Bach’s earliest surviving works are chorale preludes, arrangements of existing chorales for organ, that date from when he was a mere 15 years old. He continued to write them as a young man during his first professional posts as organist at Weimar, Arnstadt, Mühlhausen, and Weimar again, the period from which this composition dates. It appears in an autograph manuscript that collects 45 of Bach’s chorale preludes known as the Orgelbüchlein (1708-1717).

“Such was the centrality of the chorale in Protestant Germany that a substantial part of the training and activities of the organist and the composer traditionally revolved around it,” writes musicologist Richard Jones. “The skills required were not just in harmonizing chorales, but in improvising or composing more elaborate music, such as chorale preludes, on their basis.”

Ich ruf zu dir, Herr Jesu Christ was based on a hymn by Johann Agricola first published in 1529, one popular enough to appear in settings by Bach’s contemporaries Johann Pachelbel and Dieterich Buxtehude. Composer Ferruccio Busoni’s later piano transcription appeared as part of his massive thirty-year project known as the Bach-Busoni Editions, the first of which was published in 1894.

“I heard this chorale prelude in another film, Andrei Tarkovsky’s Solaris,” says Dinnerstein. “I was just so taken with it that I went looking for it. And that’s when I found Busoni’s version. It’s one of my favorite chorale preludes.”

Cantata Ich habe genug, BWV 82

A profoundly fitting work with which to close the concert and this series, Ich habe genug premiered at the St. Thomas Church in Leipzig on February 2, 1727, as we know from its surviving autograph manuscript. The source materials also reveal that the cantata was performed on at least three more occasions. What kept Bach returning to it time and time again?

The anonymous text is based on the biblical story of Simeon in the book of Luke, the “righteous and devout” man of Jerusalem who can contentedly embrace his own death once he meets the infant Jesus in the temple. The dominant cultural view in Bach’s day held that death was a passage to be embraced, a sweet and peaceful sleep. Yet Bach’s meditation on this subject is one of internal conflict beyond what words can convey.

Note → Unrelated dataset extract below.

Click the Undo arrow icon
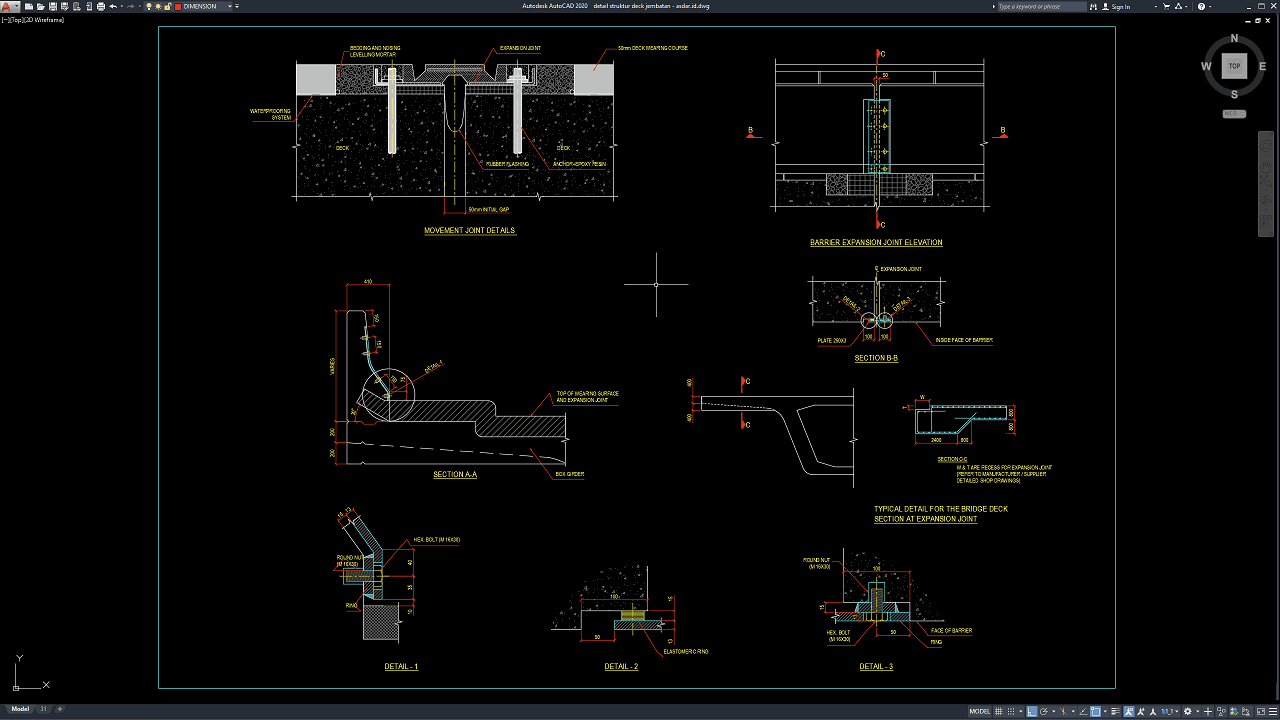The width and height of the screenshot is (1280, 720). coord(113,6)
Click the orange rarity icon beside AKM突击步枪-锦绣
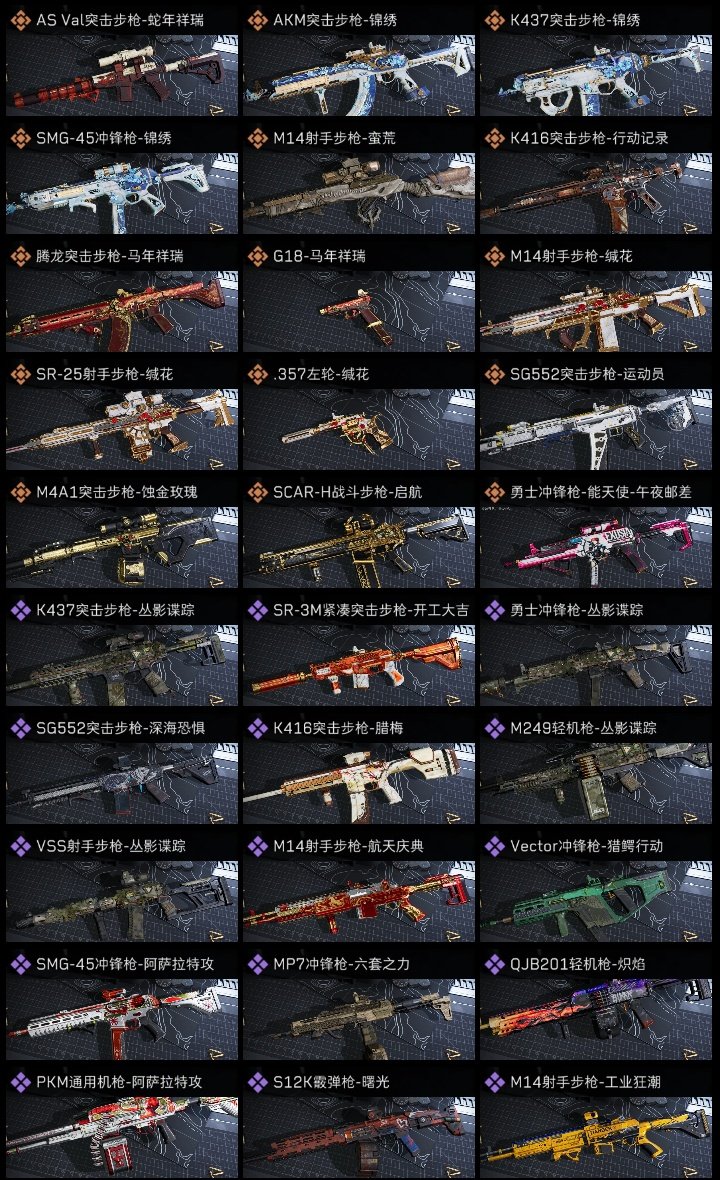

“There is a sense of acceptance, but there are also these moments of real emotional struggle,” says Dinnerstein. “I think that’s what makes it so interesting—the tension between the incredible sadness about leaving this world and also a sense of peace and joy in going to the next world. You don’t need to know the meaning of the text; the music has a particular poignancy that is clear. It is a piece that I think resonates with many people and I return to it myself all the time.”


Lara Pellegrinelli is a scholar and a journalist, who contributes to NPR and The New York Times. She teaches at The New School and Bard’s Microcollege at Brooklyn Public Library.